Almost immediately, device use results in disruption of the tear film, study finds. Photo: Getty Images.

Children may be at long-term risk of developing ocular surface disease and dry eye from excessive use of smartphones. Given the rising use of these devices, a better understanding of the associated ocular surface effects could help mitigate potential adverse impacts in the long term. Researchers in Australia recently determined that one hour of smartphone use led to increased symptoms of dryness, discomfort and tiredness in children but did not impact tear film function.

The prospective intervention study recruited 36 children between the ages of six and 15 (14 male and 22 female). Symptoms and tear film (lipid layer thickness, tear secretion, stability) were assessed before and after gaming. Blink rate and interblink interval were measured in situ using an eye tracking headset before (during a 10-minute conversation) and continuously throughout gaming.

While questionnaire scores revealed that symptoms worsened during gaming, the researchers did not find any associations between the changes in the ocular surface and the changes in blink parameters over the same timeframe. Nevertheless, blink rate decreased from 20.8 blinks/minute to 8.9 blinks/minute, and interblink interval increased from 2.9 seconds to 8.7 seconds within the first minute of gaming relative to baseline; this effect remained unchanged throughout gaming. In the short term, changes in ocular symptoms and blinking were not accompanied by disturbances to the tear film.
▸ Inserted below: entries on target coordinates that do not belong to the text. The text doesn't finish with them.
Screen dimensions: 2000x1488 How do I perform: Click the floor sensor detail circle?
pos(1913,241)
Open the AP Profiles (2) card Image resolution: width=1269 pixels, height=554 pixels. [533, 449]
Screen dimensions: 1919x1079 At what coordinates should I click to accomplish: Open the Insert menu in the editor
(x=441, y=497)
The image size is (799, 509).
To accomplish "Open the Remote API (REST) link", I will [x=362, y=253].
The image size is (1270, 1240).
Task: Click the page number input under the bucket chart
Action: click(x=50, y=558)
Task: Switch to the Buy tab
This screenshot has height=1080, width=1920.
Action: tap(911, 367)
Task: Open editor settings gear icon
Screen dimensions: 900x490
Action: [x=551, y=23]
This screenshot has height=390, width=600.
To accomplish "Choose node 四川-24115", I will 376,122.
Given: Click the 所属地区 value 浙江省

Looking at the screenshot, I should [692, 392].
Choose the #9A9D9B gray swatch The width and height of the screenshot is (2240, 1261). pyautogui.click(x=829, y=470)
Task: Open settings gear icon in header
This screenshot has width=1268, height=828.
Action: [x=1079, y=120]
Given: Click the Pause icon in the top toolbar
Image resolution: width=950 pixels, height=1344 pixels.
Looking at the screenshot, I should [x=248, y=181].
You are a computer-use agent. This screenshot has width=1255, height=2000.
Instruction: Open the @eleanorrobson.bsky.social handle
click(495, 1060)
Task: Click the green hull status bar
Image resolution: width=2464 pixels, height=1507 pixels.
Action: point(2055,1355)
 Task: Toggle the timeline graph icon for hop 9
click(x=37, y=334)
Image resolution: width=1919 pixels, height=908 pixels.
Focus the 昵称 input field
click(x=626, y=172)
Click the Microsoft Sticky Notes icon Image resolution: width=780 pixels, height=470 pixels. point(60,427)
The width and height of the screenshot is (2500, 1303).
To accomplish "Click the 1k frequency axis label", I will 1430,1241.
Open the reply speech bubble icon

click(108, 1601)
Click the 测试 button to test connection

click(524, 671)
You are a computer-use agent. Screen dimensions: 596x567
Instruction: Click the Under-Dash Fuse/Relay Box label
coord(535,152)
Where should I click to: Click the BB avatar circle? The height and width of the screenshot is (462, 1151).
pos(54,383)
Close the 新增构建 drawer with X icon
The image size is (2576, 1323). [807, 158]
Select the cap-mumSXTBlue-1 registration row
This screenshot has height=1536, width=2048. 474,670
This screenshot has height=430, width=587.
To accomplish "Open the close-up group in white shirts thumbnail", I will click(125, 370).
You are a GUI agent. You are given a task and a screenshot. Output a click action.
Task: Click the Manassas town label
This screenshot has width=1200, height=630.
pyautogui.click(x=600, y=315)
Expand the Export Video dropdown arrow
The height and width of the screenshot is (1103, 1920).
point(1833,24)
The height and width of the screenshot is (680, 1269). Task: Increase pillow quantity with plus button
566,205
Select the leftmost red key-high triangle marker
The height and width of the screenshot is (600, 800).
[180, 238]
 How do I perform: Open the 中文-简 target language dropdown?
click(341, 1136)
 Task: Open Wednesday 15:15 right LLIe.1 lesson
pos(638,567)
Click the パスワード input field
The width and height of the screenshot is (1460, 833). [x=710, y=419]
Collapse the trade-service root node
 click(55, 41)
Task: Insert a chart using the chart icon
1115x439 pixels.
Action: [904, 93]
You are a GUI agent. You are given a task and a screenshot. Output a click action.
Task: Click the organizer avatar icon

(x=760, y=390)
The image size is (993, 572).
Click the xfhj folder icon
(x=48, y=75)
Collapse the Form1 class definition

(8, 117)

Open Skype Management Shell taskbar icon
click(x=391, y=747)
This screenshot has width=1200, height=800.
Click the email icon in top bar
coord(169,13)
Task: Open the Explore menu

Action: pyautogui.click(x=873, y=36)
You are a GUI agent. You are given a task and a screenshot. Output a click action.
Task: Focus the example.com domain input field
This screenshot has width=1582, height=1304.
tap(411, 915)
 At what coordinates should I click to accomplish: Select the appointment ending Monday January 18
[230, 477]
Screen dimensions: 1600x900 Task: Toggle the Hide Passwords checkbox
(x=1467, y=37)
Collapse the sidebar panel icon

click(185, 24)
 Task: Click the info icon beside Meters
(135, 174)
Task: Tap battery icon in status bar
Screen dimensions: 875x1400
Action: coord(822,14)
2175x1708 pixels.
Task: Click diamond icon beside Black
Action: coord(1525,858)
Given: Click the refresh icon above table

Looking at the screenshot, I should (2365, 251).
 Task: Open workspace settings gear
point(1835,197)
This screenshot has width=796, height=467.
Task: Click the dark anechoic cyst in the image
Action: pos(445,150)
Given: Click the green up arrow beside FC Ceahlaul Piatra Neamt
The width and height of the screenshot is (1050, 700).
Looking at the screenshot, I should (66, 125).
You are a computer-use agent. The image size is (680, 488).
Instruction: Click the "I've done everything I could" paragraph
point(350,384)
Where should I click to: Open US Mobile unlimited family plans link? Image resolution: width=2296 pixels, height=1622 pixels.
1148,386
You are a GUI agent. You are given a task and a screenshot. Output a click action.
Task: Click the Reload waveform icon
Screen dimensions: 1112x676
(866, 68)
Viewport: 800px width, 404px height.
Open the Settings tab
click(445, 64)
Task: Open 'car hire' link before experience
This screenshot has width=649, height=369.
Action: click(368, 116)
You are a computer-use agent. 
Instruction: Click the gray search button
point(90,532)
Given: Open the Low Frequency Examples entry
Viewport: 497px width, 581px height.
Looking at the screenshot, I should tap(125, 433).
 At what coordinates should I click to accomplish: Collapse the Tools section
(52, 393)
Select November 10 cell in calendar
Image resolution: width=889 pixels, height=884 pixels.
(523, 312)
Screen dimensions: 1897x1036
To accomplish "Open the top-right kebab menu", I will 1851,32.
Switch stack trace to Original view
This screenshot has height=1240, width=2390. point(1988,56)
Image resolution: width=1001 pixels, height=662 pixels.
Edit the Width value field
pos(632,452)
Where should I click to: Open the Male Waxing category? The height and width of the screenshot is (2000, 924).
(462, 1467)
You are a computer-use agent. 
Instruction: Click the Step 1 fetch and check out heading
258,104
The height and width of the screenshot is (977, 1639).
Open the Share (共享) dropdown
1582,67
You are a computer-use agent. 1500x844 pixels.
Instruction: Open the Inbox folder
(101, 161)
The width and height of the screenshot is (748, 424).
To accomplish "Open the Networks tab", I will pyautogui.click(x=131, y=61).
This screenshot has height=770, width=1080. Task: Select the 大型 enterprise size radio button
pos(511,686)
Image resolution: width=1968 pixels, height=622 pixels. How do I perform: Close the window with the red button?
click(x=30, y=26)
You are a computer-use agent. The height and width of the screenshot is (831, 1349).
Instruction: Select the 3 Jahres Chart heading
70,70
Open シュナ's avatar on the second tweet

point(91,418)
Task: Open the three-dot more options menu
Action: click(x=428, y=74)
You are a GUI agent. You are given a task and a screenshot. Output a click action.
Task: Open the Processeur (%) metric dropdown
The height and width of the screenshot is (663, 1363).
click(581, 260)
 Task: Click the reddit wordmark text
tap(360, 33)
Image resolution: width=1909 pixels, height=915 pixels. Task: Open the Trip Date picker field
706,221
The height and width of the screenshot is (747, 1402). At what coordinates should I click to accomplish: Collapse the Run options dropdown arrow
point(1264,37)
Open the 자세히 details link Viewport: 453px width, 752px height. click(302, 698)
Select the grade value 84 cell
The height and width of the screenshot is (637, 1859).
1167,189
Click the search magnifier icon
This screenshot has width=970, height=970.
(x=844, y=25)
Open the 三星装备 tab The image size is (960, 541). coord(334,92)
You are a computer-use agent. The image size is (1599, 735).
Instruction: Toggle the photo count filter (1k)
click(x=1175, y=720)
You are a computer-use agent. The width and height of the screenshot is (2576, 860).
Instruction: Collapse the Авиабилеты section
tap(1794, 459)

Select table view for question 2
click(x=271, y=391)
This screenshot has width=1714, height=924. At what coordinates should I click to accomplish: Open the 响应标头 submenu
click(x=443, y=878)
“Knowing that hours of smartphone use in the real world are longer than the short-term intervention in the present study, it is reasonable to consider that the ocular symptoms and blink effects reported herein will persist or get worse over a longer term, causing cumulative damage to the ocular surface,” the study authors wrote in their paper.

The researchers believe that blink amplitude analysis during in situ blink measurement is an essential next step to better understand the role of blinking in smartphone-associated discomfort.

“This work highlights blinking as a useful indicator of ocular surface changes in future investigations of the effects of prolonged and/or repeated use of smartphones and digital devices on the ocular surface of children,” they concluded.

Chidi-Egboka NC, Jalbert I, Golebiowski B. Smartphone gaming induces dry eye symptoms and reduces blinking in school-aged children. Eye (Lond). June 6, 2022. [Epub ahead of print].